Records for locating displayed items
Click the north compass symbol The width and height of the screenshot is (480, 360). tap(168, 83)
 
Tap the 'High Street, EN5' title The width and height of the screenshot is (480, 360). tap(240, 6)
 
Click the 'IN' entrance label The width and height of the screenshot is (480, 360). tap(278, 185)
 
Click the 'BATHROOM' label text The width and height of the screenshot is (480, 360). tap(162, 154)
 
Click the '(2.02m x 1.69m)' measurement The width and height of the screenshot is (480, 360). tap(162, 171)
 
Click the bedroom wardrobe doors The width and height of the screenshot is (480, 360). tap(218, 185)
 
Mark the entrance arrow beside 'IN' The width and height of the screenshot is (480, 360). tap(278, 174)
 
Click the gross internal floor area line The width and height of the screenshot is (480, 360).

* What is being asked
Locate each line in the records that contains the word "label" with matching case, and copy those lines.

* The solution
Click the 'IN' entrance label The width and height of the screenshot is (480, 360). tap(278, 185)
Click the 'BATHROOM' label text The width and height of the screenshot is (480, 360). tap(162, 154)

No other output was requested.